# SB&G Co Amber beer bottle  Hoping to get a little info



## bonepicker (Nov 19, 2018)

I dug this Sunday.  I believe it is a Streator Bottling & Glass Co, Illinois.  
I read Streator was a pretty common bottling co, and was circa 1881-1905.  Im Guessing its a beer bottle.
Can anyone give me any info on this bottle, such as date, type, etc.  
The shape is a bit different from the other amber SB&G's I was seeing pictured online.
Was also wondering why it has a push in the shoulder.
Thanks


----------



## blobbottlebob (Nov 20, 2018)

Hey Bone. 
Welcome. It is a cool bottle. From my experience, SB&GCo often have a date on the hub. Just a small number like 98 at the base. That might help date it.

========

Instructions →
1: List the numbers that appear in the body of the two posts in the bottle thread, leaving out the post dates.
2: Translate this sentence from the bottle thread into Spanish: "I read Streator was a pretty common bottling co, and was circa 1881-1905."
3: Resume the forum thread about the amber SB&G bottle after its final sentence.
The records that come next are separate material and are not part of the forum thread about the bottle.

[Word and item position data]

========

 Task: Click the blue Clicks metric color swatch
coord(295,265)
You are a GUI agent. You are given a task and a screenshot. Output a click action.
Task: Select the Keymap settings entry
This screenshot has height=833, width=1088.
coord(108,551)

========

Task answers →
1: 1881, 1905, 98

2: Leí que Streator era una embotelladora bastante común y que existió hacia 1881-1905.

3:
My guess is a beer too, like a porter but it might not be. If it is a beer, then that indent is a flaw like improper forming of the glass. If it is a crazy wine bottle, then that may be intentional. Best of luck out there.


----------



## Robby Raccoon (Nov 20, 2018)

Bottle may have been tossed in a fire, causing the glass to deform slightly. 
I feel like I saw this same bottle with a malt label on it from the very early 1900s or very late 1890s, but I can't quite remember whose label!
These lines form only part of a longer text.